Publicado na revista Metabolism: Clinical and Experimental, por Yo Han Lee e colaboradores em 2025, o estudo identificou um mecanismo molecular crucial envolvido na progressão da doença. A pesquisa revela que um pequeno regulador genético, chamado miR-93, desempenha papel central no acúmulo de gordura no fígado.
O “interruptor” genético por trás da doença
O destaque da pesquisa é o miR-93, uma molécula que atua controlando a expressão de genes dentro das células hepáticas.
Os cientistas observaram que níveis elevados desse microRNA estão associados a:
- Maior acúmulo de gordura no fígado
- Aumento da inflamação hepática
- Formação de fibrose (cicatrizes no fígado)
Isso acontece porque o miR-93 reduz a atividade de um gene essencial chamado SIRT1, responsável por regular o metabolismo das gorduras.
Como consequência, o fígado perde a capacidade de processar lipídios adequadamente, favorecendo o avanço da doença.
Quando o miR-93 é bloqueado, o fígado melhora
Para entender melhor esse processo, os pesquisadores utilizaram modelos experimentais com manipulação genética.
Os resultados foram claros:
- A redução do miR-93 levou a menos gordura acumulada no fígado
- Houve melhora na sensibilidade à insulina
- A função hepática geral foi significativamente otimizada
Por outro lado, o excesso dessa molécula agravou os danos metabólicos, reforçando seu papel direto na progressão da doença.
Vitamina B3 entra em cena como solução promissora
Na busca por alternativas terapêuticas, os pesquisadores testaram cerca de 150 substâncias já aprovadas. Entre elas, a niacina, forma da vitamina B3, se destacou.
Os efeitos observados foram bastante relevantes:
- Redução significativa dos níveis de miR-93
- Aumento da atividade do gene SIRT1
- Melhora no metabolismo das gorduras no fígado
Com isso, o órgão voltou a apresentar um funcionamento mais equilibrado, reduzindo o acúmulo de gordura e melhorando o perfil metabólico.
Por que essa descoberta é tão importante
A grande vantagem dessa abordagem é que a vitamina B3 já é amplamente conhecida e utilizada na prática clínica, especialmente no controle de lipídios no sangue.
Isso abre caminho para:
- Reaproveitamento de um composto seguro e acessível
- Desenvolvimento mais rápido de novas terapias
- Possibilidade de tratamentos combinados com outras abordagens
Além disso, o estudo traz uma nova perspectiva ao focar em mecanismos genéticos e moleculares, o que pode tornar os tratamentos mais direcionados e eficazes.

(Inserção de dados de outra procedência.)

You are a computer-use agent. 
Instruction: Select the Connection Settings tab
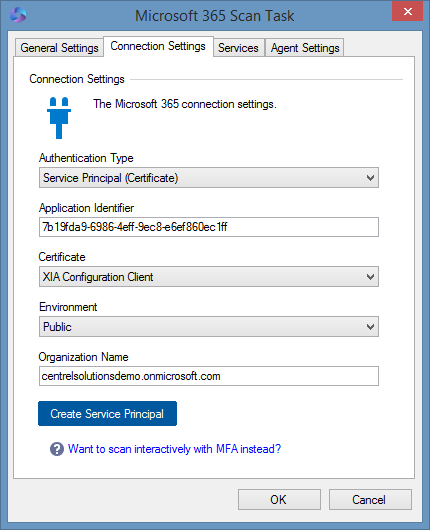158,46
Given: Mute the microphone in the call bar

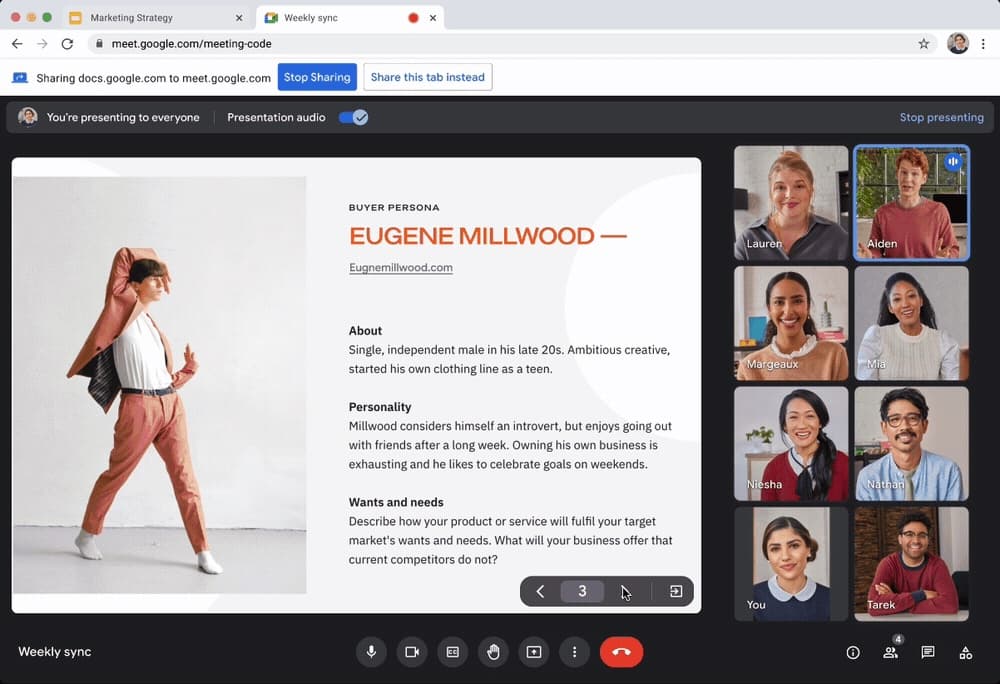Looking at the screenshot, I should [x=371, y=652].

O que esperar daqui para frente
Embora os resultados sejam promissores, ainda são necessários estudos em humanos para confirmar a eficácia e segurança dessa estratégia no tratamento da doença hepática gordurosa associada ao metabolismo.
Ainda assim, os dados atuais reforçam um ponto essencial: compreender os mecanismos internos da doença pode abrir portas para soluções simples e inovadoras.